» **Record excerpts**:
════
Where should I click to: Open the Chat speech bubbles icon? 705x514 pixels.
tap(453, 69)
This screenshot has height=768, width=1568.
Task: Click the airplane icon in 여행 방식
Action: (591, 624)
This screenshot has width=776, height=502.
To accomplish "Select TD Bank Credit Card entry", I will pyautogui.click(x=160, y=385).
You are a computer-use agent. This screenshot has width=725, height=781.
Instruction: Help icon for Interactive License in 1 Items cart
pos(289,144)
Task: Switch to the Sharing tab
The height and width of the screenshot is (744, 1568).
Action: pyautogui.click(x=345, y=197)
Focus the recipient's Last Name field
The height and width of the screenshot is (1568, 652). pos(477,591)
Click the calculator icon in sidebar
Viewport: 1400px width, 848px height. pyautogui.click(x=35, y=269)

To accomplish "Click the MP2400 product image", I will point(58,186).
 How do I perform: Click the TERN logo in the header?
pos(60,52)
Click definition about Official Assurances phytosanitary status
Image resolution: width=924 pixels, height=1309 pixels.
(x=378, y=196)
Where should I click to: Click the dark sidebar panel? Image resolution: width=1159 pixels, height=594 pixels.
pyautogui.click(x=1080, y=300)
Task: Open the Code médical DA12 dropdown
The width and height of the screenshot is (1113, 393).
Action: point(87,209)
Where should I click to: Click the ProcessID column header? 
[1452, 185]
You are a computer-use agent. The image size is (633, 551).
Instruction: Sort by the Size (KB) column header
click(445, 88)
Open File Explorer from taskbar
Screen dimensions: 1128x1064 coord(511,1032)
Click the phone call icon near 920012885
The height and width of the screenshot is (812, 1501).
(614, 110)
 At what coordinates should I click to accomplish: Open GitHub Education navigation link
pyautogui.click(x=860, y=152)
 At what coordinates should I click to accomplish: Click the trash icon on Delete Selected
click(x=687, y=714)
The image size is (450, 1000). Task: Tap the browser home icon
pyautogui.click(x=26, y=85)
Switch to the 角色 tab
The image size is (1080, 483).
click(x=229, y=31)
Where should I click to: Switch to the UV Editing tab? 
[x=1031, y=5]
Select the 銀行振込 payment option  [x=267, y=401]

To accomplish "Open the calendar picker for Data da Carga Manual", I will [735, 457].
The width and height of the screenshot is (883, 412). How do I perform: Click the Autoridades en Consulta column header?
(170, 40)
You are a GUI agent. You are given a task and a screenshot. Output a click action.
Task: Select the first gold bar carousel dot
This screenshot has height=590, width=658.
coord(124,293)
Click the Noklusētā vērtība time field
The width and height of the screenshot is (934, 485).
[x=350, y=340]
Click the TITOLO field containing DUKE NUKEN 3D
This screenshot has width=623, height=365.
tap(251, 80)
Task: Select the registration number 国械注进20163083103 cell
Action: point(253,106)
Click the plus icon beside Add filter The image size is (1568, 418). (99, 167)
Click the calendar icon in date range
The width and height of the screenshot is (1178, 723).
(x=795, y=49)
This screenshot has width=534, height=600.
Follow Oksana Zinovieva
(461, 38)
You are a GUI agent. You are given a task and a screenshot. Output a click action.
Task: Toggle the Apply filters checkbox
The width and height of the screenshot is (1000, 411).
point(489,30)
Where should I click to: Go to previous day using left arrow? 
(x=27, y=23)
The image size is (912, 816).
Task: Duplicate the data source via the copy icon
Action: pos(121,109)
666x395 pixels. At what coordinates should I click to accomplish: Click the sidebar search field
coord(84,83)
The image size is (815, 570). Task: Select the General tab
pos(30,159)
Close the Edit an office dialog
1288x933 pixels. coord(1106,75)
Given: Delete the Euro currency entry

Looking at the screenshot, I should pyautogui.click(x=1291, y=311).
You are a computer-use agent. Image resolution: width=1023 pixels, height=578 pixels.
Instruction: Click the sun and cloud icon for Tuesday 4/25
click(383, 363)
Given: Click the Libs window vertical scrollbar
════
» **Exercise details**: If a line in the listing contains the string "will", copy it.

» **Solution to this problem**:
To accomplish "Select TD Bank Credit Card entry", I will pyautogui.click(x=160, y=385).
To accomplish "Click the MP2400 product image", I will point(58,186).
To accomplish "Open the calendar picker for Data da Carga Manual", I will [735, 457].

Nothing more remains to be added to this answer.